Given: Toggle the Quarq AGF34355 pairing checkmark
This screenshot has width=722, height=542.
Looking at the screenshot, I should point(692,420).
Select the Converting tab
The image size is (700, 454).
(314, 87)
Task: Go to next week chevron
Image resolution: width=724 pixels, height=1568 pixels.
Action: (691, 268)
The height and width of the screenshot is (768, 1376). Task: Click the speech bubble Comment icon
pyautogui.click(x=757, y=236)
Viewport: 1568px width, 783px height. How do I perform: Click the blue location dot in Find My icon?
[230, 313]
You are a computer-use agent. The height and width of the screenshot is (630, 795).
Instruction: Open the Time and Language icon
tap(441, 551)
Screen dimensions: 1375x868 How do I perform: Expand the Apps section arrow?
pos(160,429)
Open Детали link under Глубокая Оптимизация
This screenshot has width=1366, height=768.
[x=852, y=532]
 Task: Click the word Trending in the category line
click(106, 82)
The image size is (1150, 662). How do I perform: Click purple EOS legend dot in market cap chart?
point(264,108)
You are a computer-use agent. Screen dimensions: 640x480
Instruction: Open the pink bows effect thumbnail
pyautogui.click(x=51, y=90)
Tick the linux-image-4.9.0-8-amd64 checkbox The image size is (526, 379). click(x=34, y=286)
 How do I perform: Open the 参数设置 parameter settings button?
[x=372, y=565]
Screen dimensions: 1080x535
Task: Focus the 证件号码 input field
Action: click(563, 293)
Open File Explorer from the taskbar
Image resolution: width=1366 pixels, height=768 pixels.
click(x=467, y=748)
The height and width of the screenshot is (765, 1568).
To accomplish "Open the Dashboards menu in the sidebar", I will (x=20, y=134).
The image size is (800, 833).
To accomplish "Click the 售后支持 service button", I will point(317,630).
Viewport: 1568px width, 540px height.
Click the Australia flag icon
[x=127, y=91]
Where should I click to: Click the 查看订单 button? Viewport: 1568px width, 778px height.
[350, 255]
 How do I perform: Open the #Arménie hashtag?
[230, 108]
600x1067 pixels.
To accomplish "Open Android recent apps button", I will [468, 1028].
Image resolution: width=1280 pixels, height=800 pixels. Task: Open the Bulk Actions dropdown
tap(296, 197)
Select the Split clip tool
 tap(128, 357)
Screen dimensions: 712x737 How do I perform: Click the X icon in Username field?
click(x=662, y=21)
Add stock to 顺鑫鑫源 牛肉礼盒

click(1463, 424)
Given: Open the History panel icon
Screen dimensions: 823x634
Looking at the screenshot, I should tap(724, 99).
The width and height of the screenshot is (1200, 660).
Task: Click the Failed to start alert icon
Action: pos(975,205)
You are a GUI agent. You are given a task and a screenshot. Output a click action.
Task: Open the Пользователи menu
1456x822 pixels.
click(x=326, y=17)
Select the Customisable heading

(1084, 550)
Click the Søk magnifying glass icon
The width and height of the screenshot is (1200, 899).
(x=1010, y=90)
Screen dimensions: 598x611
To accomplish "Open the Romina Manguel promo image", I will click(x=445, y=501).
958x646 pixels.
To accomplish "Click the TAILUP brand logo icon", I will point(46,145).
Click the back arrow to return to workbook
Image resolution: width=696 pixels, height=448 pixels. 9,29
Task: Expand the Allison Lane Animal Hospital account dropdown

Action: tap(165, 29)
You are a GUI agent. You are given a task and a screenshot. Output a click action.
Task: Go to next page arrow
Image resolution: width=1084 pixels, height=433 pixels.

----

The answer should repeat every line of the listing exactly.

**COMPLETED EXERCISE**
Given: Toggle the Quarq AGF34355 pairing checkmark
This screenshot has width=722, height=542.
Looking at the screenshot, I should point(692,420).
Select the Converting tab
The image size is (700, 454).
(314, 87)
Task: Go to next week chevron
Image resolution: width=724 pixels, height=1568 pixels.
Action: (691, 268)
The height and width of the screenshot is (768, 1376). Task: Click the speech bubble Comment icon
pyautogui.click(x=757, y=236)
Viewport: 1568px width, 783px height. How do I perform: Click the blue location dot in Find My icon?
[230, 313]
You are a computer-use agent. The height and width of the screenshot is (630, 795).
Instruction: Open the Time and Language icon
tap(441, 551)
Screen dimensions: 1375x868 How do I perform: Expand the Apps section arrow?
pos(160,429)
Open Детали link under Глубокая Оптимизация
This screenshot has width=1366, height=768.
[x=852, y=532]
 Task: Click the word Trending in the category line
click(106, 82)
The image size is (1150, 662). How do I perform: Click purple EOS legend dot in market cap chart?
point(264,108)
You are a computer-use agent. Screen dimensions: 640x480
Instruction: Open the pink bows effect thumbnail
pyautogui.click(x=51, y=90)
Tick the linux-image-4.9.0-8-amd64 checkbox The image size is (526, 379). click(x=34, y=286)
 How do I perform: Open the 参数设置 parameter settings button?
[x=372, y=565]
Screen dimensions: 1080x535
Task: Focus the 证件号码 input field
Action: click(563, 293)
Open File Explorer from the taskbar
Image resolution: width=1366 pixels, height=768 pixels.
click(x=467, y=748)
The height and width of the screenshot is (765, 1568).
To accomplish "Open the Dashboards menu in the sidebar", I will (x=20, y=134).
The image size is (800, 833).
To accomplish "Click the 售后支持 service button", I will point(317,630).
Viewport: 1568px width, 540px height.
Click the Australia flag icon
[x=127, y=91]
Where should I click to: Click the 查看订单 button? Viewport: 1568px width, 778px height.
[350, 255]
 How do I perform: Open the #Arménie hashtag?
[230, 108]
600x1067 pixels.
To accomplish "Open Android recent apps button", I will [468, 1028].
Image resolution: width=1280 pixels, height=800 pixels. Task: Open the Bulk Actions dropdown
tap(296, 197)
Select the Split clip tool
 tap(128, 357)
Screen dimensions: 712x737 How do I perform: Click the X icon in Username field?
click(x=662, y=21)
Add stock to 顺鑫鑫源 牛肉礼盒

click(1463, 424)
Given: Open the History panel icon
Screen dimensions: 823x634
Looking at the screenshot, I should tap(724, 99).
The width and height of the screenshot is (1200, 660).
Task: Click the Failed to start alert icon
Action: pos(975,205)
You are a GUI agent. You are given a task and a screenshot. Output a click action.
Task: Open the Пользователи menu
1456x822 pixels.
click(x=326, y=17)
Select the Customisable heading

(1084, 550)
Click the Søk magnifying glass icon
The width and height of the screenshot is (1200, 899).
(x=1010, y=90)
Screen dimensions: 598x611
To accomplish "Open the Romina Manguel promo image", I will click(x=445, y=501).
958x646 pixels.
To accomplish "Click the TAILUP brand logo icon", I will point(46,145).
Click the back arrow to return to workbook
Image resolution: width=696 pixels, height=448 pixels. 9,29
Task: Expand the Allison Lane Animal Hospital account dropdown

Action: tap(165, 29)
You are a GUI agent. You are given a task and a screenshot. Output a click action.
Task: Go to next page arrow
Image resolution: width=1084 pixels, height=433 pixels.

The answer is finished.